##### EXTRACTED RECORDS

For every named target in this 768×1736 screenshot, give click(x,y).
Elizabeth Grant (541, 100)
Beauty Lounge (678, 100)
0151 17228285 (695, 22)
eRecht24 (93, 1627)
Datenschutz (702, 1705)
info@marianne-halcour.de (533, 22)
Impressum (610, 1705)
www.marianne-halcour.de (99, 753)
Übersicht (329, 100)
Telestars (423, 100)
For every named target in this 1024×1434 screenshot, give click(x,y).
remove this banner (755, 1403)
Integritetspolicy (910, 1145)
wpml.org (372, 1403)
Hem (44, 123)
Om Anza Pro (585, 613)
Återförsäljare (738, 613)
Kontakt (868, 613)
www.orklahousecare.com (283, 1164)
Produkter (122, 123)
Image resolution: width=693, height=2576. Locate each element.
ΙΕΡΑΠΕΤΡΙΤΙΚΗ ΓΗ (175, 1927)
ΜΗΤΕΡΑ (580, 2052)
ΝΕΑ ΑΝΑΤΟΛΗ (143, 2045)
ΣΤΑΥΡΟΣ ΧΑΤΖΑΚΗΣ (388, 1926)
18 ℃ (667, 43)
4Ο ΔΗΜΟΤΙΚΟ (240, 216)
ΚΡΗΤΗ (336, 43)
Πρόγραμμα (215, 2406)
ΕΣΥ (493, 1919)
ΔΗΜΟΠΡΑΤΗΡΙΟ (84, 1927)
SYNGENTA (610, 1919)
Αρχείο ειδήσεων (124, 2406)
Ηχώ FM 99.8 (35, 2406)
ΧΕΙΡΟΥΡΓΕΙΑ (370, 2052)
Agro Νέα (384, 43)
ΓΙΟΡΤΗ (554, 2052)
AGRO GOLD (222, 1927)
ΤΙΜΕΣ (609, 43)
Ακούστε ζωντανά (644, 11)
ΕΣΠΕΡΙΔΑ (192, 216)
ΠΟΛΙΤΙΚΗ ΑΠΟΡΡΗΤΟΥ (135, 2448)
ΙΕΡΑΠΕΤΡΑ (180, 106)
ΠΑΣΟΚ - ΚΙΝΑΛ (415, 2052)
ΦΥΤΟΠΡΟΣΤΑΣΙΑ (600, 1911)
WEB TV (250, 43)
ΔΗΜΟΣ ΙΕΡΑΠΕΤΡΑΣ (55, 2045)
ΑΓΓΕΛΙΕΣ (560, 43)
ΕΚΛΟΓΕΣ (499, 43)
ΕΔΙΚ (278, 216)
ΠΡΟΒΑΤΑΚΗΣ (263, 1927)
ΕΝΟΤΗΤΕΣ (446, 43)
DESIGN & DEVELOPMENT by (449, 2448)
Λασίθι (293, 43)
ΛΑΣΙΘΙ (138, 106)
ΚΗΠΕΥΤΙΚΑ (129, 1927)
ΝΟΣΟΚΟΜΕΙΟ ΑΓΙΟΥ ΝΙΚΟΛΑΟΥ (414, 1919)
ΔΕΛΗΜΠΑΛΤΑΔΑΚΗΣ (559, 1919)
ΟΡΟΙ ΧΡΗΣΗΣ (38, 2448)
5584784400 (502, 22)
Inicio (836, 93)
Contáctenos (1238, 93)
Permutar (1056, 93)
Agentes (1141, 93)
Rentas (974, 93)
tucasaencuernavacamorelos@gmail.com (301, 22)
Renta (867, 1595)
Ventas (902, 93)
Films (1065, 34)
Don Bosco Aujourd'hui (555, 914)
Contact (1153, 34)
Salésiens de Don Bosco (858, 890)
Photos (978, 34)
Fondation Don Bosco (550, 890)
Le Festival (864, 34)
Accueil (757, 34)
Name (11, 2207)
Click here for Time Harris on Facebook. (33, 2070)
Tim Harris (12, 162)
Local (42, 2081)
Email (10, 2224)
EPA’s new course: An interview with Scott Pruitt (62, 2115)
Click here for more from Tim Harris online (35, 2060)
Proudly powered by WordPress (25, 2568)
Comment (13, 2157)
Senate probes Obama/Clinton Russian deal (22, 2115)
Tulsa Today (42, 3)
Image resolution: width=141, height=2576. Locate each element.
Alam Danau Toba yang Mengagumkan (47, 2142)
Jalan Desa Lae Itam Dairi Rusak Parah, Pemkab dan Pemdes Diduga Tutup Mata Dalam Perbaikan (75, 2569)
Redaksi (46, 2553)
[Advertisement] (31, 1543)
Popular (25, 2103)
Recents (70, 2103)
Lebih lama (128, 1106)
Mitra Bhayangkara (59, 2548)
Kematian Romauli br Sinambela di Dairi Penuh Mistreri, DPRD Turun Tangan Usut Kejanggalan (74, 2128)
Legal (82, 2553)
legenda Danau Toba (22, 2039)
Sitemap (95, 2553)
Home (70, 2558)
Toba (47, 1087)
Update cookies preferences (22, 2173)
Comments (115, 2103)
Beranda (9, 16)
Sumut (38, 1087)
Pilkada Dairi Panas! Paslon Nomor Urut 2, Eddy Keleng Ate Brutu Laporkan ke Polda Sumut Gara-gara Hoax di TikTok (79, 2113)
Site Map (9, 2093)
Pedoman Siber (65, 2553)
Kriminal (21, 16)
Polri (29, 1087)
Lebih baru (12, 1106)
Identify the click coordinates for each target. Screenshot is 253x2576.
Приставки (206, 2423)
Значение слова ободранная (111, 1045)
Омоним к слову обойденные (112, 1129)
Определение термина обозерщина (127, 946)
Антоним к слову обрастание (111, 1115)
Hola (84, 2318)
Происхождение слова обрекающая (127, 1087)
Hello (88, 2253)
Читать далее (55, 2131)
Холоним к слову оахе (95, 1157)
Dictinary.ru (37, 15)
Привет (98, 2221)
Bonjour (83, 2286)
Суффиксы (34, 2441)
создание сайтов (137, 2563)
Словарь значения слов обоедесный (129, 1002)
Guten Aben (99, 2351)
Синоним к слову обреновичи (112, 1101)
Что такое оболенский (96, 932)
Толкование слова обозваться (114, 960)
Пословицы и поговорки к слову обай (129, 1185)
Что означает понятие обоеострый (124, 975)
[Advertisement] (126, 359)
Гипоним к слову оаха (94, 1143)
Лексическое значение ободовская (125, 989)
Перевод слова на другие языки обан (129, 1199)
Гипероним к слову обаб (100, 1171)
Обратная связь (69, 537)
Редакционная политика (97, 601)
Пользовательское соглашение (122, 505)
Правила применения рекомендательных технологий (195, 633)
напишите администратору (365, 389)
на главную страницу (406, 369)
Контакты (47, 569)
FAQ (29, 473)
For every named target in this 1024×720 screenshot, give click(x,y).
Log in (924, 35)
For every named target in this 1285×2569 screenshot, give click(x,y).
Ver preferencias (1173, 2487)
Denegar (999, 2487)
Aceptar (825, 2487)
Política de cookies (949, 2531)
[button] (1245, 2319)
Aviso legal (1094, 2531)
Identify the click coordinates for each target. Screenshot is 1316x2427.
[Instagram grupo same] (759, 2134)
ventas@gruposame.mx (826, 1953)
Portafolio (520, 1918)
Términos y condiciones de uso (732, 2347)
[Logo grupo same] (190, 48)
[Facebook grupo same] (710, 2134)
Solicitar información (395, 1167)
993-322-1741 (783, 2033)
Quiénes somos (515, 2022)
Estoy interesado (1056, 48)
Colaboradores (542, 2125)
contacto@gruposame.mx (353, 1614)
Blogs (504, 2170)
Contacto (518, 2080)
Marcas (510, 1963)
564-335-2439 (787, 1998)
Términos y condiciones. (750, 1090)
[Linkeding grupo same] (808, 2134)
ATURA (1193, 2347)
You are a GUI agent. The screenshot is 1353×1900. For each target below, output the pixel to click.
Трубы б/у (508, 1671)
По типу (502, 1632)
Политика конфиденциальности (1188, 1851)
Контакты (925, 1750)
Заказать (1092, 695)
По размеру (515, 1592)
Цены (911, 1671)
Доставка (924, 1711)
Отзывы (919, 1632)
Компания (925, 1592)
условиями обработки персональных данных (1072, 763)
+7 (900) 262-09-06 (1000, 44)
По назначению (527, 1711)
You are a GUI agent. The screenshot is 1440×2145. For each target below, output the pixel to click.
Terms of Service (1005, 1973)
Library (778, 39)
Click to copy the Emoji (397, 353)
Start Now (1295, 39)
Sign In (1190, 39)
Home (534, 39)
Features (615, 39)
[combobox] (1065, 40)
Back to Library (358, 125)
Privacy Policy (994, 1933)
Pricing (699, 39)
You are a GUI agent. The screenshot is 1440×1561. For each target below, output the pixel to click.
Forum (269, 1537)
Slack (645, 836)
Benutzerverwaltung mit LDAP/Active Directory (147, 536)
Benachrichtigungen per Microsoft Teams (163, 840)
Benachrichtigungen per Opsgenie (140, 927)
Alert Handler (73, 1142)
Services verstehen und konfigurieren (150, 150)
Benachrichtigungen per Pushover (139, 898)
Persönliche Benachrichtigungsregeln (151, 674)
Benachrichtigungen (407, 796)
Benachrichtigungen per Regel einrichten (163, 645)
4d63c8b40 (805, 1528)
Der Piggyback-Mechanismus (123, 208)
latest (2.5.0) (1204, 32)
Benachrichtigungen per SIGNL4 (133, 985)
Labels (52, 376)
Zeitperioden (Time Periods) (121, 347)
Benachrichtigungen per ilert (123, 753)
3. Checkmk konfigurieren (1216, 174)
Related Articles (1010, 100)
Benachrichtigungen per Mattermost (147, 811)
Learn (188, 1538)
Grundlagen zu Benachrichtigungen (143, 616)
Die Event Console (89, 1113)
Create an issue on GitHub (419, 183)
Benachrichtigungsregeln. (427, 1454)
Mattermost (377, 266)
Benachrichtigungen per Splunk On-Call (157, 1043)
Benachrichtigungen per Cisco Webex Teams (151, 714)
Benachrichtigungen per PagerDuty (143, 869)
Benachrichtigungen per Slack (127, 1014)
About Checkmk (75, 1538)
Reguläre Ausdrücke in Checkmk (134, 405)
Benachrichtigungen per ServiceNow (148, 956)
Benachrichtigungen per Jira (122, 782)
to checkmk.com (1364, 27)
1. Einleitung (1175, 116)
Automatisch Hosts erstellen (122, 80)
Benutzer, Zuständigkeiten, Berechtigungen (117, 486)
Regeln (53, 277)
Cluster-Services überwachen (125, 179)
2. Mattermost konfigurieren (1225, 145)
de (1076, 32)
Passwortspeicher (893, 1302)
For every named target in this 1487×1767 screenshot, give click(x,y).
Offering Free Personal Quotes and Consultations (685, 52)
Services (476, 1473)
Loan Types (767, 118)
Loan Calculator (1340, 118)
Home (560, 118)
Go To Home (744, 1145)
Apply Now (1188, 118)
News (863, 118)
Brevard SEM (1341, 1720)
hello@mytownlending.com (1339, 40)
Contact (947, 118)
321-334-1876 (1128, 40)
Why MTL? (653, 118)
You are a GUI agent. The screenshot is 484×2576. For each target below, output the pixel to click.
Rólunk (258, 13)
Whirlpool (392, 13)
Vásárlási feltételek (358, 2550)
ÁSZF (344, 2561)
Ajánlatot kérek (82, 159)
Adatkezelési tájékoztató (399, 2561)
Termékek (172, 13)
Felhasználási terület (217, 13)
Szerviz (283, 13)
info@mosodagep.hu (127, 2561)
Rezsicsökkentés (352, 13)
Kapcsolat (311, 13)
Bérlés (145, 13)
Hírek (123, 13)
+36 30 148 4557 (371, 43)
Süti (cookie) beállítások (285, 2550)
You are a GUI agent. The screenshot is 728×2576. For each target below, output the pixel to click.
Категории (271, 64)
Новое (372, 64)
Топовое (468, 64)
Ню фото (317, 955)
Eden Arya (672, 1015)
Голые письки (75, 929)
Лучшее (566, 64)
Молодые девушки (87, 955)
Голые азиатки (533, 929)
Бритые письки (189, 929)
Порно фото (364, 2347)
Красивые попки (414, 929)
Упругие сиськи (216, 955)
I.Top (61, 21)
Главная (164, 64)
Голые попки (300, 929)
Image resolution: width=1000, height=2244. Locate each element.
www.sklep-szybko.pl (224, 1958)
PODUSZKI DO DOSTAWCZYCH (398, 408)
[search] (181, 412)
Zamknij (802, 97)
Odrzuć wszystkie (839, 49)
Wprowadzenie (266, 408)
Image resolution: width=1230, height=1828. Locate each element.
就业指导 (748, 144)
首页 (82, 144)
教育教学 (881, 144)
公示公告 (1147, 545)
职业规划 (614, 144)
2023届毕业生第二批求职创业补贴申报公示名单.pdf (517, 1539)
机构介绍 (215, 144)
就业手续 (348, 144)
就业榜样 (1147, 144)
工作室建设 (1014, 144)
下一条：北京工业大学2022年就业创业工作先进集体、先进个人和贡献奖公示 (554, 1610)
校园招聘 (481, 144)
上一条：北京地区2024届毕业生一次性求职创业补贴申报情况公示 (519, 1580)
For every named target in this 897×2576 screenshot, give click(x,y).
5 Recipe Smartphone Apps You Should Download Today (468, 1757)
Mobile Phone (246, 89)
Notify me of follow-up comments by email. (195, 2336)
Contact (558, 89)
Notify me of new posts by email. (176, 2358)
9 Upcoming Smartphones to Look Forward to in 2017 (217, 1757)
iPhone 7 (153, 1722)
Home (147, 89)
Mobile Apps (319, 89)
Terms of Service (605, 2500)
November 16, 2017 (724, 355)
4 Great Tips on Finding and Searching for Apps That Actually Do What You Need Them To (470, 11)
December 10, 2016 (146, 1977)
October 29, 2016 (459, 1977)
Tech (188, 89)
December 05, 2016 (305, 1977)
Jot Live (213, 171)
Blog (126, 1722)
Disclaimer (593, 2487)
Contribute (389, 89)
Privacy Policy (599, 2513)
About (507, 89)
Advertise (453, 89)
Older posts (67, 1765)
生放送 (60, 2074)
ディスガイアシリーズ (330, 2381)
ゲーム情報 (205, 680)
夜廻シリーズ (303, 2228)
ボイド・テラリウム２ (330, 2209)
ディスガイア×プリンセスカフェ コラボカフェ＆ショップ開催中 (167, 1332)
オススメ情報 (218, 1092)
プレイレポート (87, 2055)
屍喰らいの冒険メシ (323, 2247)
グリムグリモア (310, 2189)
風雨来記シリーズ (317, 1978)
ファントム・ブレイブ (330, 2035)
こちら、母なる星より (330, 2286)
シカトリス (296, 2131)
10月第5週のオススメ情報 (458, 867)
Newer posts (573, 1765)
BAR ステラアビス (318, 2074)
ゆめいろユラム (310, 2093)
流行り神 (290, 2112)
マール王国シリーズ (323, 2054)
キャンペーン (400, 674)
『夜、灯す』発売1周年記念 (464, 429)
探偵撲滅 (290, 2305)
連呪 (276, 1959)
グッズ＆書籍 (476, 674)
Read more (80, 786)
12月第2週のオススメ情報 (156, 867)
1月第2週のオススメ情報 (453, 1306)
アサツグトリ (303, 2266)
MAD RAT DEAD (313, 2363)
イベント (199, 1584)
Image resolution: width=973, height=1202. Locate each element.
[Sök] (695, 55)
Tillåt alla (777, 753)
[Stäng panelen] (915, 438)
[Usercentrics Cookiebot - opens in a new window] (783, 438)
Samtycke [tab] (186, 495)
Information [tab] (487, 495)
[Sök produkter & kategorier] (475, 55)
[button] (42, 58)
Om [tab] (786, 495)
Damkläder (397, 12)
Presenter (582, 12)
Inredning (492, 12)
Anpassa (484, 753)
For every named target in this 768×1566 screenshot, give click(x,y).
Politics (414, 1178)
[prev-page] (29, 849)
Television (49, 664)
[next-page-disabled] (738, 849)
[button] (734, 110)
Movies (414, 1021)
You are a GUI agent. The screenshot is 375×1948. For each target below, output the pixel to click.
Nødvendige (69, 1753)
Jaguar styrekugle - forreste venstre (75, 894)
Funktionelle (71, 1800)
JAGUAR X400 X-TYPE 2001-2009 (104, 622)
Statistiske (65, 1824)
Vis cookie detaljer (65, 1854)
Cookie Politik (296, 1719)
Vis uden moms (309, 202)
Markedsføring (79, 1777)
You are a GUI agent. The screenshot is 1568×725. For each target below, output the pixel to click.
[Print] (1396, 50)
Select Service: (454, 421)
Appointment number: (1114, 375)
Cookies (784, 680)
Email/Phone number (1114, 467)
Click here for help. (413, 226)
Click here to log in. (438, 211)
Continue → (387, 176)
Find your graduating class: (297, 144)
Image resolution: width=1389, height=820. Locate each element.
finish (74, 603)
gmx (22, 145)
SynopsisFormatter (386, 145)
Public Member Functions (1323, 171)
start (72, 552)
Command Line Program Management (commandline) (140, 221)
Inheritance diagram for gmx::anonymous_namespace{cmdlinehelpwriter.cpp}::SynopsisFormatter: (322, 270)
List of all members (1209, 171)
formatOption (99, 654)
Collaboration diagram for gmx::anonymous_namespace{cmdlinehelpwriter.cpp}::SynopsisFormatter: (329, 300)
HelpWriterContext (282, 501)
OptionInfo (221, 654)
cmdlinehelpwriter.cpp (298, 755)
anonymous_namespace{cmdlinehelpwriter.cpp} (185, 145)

##########

#### WHAT YOU SHOULD DO
Rewrite only the rows from the line with "www.marianne-halcour.de (99, 753)" up to and including the line with "ΕΔΙΚ (278, 216)", keeping the request lines and multiplying every coordinate in the answers by 2, rounded to whole numbers with halves going up. Leave the numbers in the requests and their format samples as they are.

#### WORKED SOLUTION
www.marianne-halcour.de (198, 1506)
Übersicht (658, 200)
Telestars (846, 200)
For every named target in this 1024×1434 screenshot, give click(x,y).
remove this banner (1510, 2806)
Integritetspolicy (1820, 2290)
wpml.org (744, 2806)
Hem (88, 246)
Om Anza Pro (1170, 1226)
Återförsäljare (1476, 1226)
Kontakt (1736, 1226)
www.orklahousecare.com (566, 2328)
Produkter (244, 246)
Image resolution: width=693, height=2576. Locate each element.
ΙΕΡΑΠΕΤΡΙΤΙΚΗ ΓΗ (350, 3854)
ΜΗΤΕΡΑ (1160, 4104)
ΝΕΑ ΑΝΑΤΟΛΗ (286, 4090)
ΣΤΑΥΡΟΣ ΧΑΤΖΑΚΗΣ (776, 3852)
18 ℃ (1334, 86)
4Ο ΔΗΜΟΤΙΚΟ (480, 432)
ΚΡΗΤΗ (672, 86)
Πρόγραμμα (430, 4812)
ΕΣΥ (986, 3838)
ΔΗΜΟΠΡΑΤΗΡΙΟ (168, 3854)
SYNGENTA (1220, 3838)
Αρχείο ειδήσεων (248, 4812)
Ηχώ FM 99.8 (70, 4812)
ΧΕΙΡΟΥΡΓΕΙΑ (740, 4104)
Agro Νέα (768, 86)
ΓΙΟΡΤΗ (1108, 4104)
AGRO GOLD (444, 3854)
ΤΙΜΕΣ (1218, 86)
Ακούστε ζωντανά (1288, 22)
ΕΣΠΕΡΙΔΑ (384, 432)
ΠΟΛΙΤΙΚΗ ΑΠΟΡΡΗΤΟΥ (270, 4896)
ΙΕΡΑΠΕΤΡΑ (360, 212)
ΠΑΣΟΚ - ΚΙΝΑΛ (830, 4104)
ΦΥΤΟΠΡΟΣΤΑΣΙΑ (1200, 3822)
WEB TV (500, 86)
ΔΗΜΟΣ ΙΕΡΑΠΕΤΡΑΣ (110, 4090)
ΑΓΓΕΛΙΕΣ (1120, 86)
ΕΚΛΟΓΕΣ (998, 86)
ΕΔΙΚ (556, 432)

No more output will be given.